(What to work on): The answer is the line that contains "St. Mary’s Mass 1/21/24 (92, 976)" followed by every later line of the entries below, each repeated exactly, and nothing else.
== Segment start ==
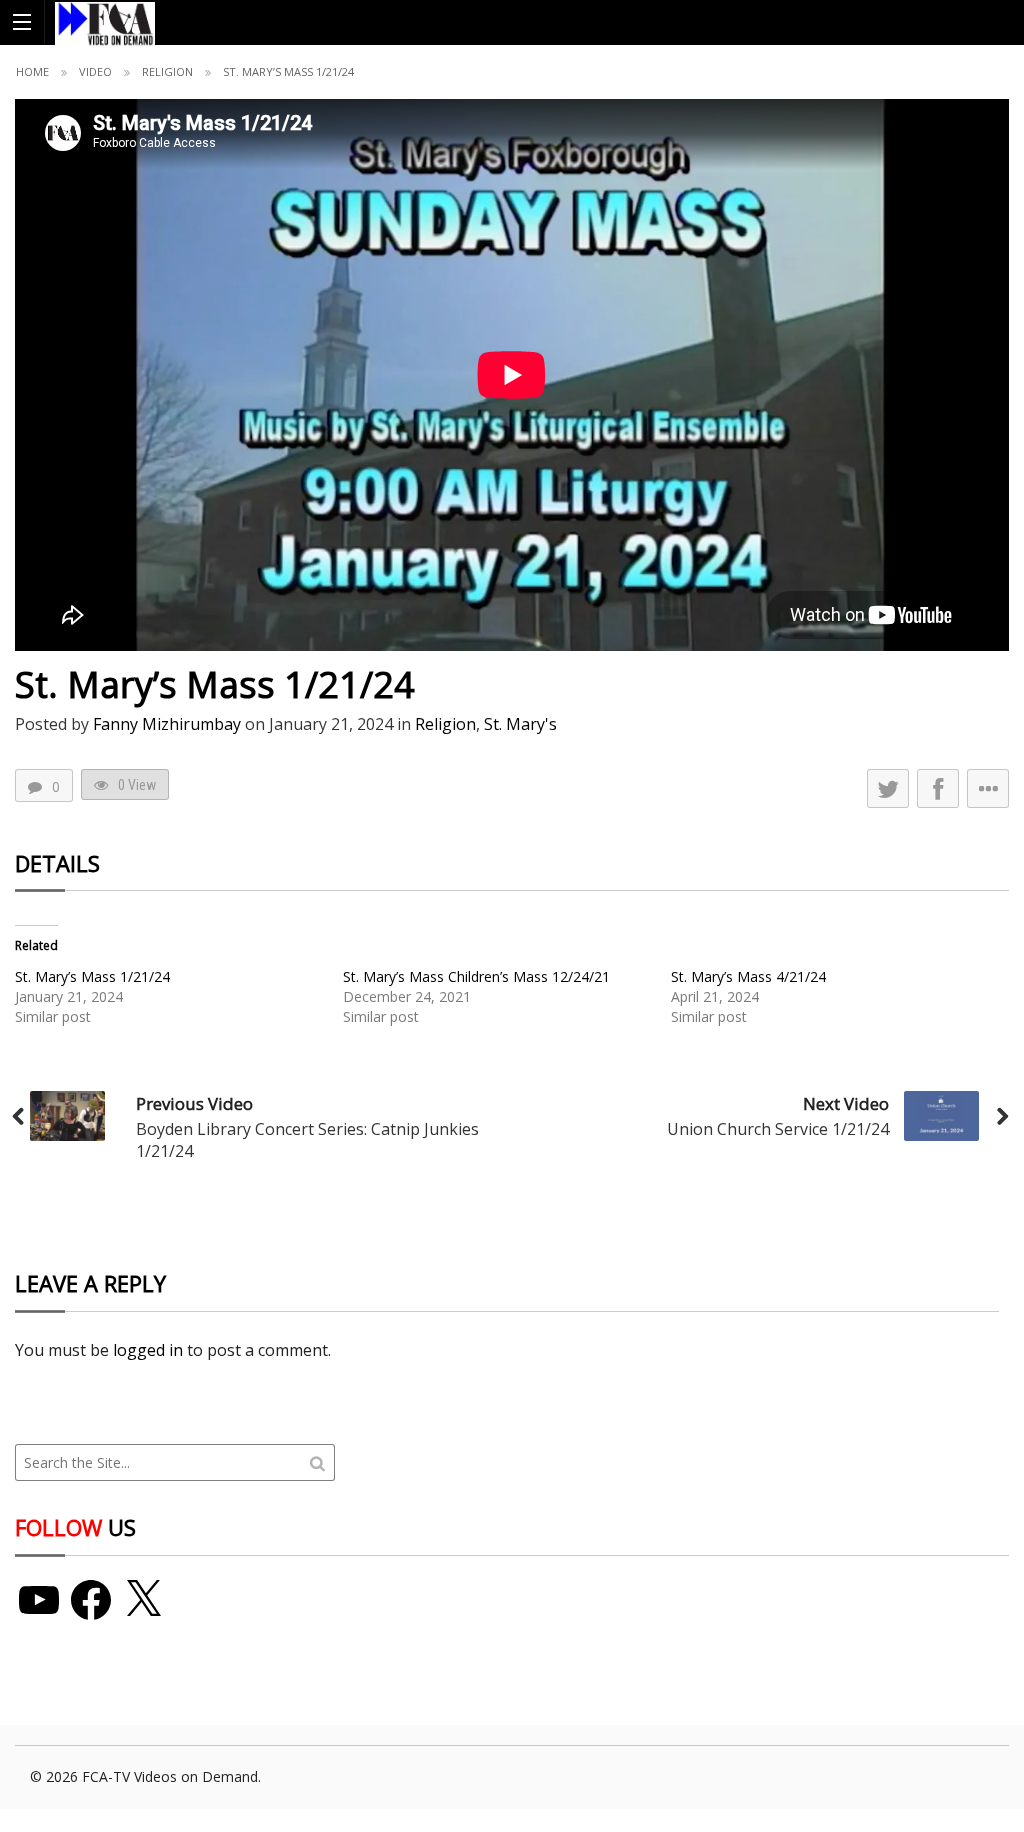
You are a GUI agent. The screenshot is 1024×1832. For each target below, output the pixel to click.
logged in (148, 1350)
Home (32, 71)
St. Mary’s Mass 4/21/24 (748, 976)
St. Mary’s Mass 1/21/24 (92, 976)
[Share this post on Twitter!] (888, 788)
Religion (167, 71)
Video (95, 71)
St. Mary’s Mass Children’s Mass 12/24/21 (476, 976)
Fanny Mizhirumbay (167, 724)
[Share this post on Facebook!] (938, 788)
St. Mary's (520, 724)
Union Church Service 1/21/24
== Segment end ==
(Exercise answer):
St. Mary’s Mass 1/21/24 (92, 976)
[Share this post on Twitter!] (888, 788)
Religion (167, 71)
Video (95, 71)
St. Mary’s Mass Children’s Mass 12/24/21 (476, 976)
Fanny Mizhirumbay (167, 724)
[Share this post on Facebook!] (938, 788)
St. Mary's (520, 724)
Union Church Service 1/21/24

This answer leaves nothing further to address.